When you reach the edge south-west of The Storr continue north-west towards the obvious summit of Hartaval. There's no path down the west slopes of The Storr, but the terrain is easy to walk. And up Hartaval's south-east slopes there is more path-less grassy slopes. Hartaval's summit is marked by a small cairn.

From Hartaval return back down to the pass and then south-east up to The Storr's summit, which is marked by a cairn. From The Storr walk 1.0 km north to a distinct rock formation. Turn right here and you will find a path going south-east back to the trail head. Note that this descent route is the easiest route for ascending The Storr.



09. May 2013

After a serious delay in getting to Scotland the day before, thanks to Widerøe's cabin crew deciding to take a few days off (aka "strike", which is very interesting when we know they are Europe's best paid cabin crew), Erling , Håvard and me arrived Skye around mid-day this Thursday. The positive thing was that because of the late arrival the night before we had found the Fiddler's in Drumnadrochit, which proved to be an excellent place for us whisky lovers. Which, of course, had the flip side of a large bar bill and a touch of adverse chemicals still to escape the morning after.

After having checked in to our hotel in Portree, and got ourselves some sandwiches from the local Coop, we headed north with the intention to hike The Storr. The trail head car park was full, but parking along the road seemed to be a well established back-up so we did the same as many others.

From below, the east walls of The Storr looked more like a difficult climb than a walk, but I was sure, based on information I had found on the Internet, that the mountain could be ascended through some fairly easy route. In order to find out more I decided to ask people coming down if they had been to the summit, and what route they had followed. But I soon found out that people don't tend to go to the summit but just to the foot of the mountain, and with the purpose of getting close-up views of the impressive pinnacles, like Old Man of Storr. I therefore changed tactics and started to ask only those who looked like they might had made it to the summit. This gave me some information, but didn't convince me there would be an easy route; a Scottish couple said we should stay left whenever the path forked; a German couple said it was impossible without a rope; and a French guy said he had climbed up but knew there was an easy route going around on the north side. This last tip was something I vaguely suspected but I wanted a more direct route so wasn't keen on this option. Then, just before we turned left, we met an older couple who said they had been to the summit, but unfortunately they were a little vague when describing their route, and I was a little too determined to go left and up the gully I had set my eyes on. Hence we continued towards the gully, which turned out to be steep but not technically difficult. And a little bit of fun.

When I got up to the edge, and was waiting for Erling and Håvard to follow, a runner came down from The Storr. I stopped him and asked for routes to The Storr, and he informed me that we had taken the most difficult route, except for climbing, and that we would find an easy route for descent a kilometre north of the summit. This was good news since I wasn't that keen on descending the gully we had ascended.

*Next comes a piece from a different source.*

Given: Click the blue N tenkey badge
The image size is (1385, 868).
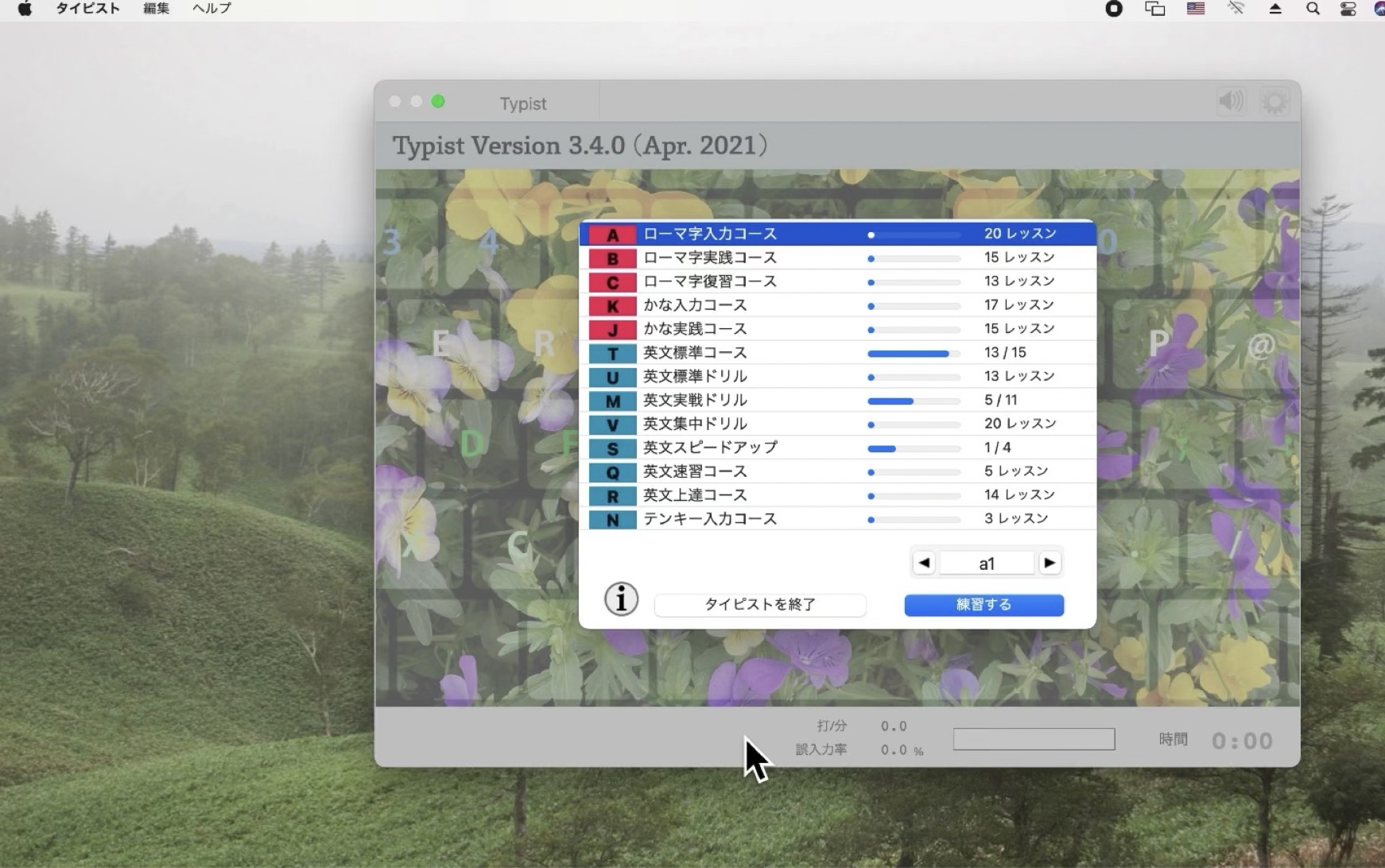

When Erling and Håvard got within shouting distance I told them I would run across to Hartaval, and that we would rejoin at The Storr. This run was a little steeper and longer than expected so my friends had to wait a while at The Storr, but they seemed to be having a good time in the sun, almost flat out on the ground. As I approached them I saw a family walking around the summit area, clearly looking for something, and when asked they replied "an iPhone". I joined them in the search by scanning the area towards the summit, but in void.

After a quick summit stop for me all three of us took on the descent, via the route advised by the mountain runner, and this indeed prove to be an easy route. It also took us very close to the spectacular pinnacles, on the north side this time.

Back at the car we drove straight back to our hotel in Portree, where the first stop was a couple of pints in the hotel bar. Then a shower, and later dinner together with Harald, who had decided to join us for one day.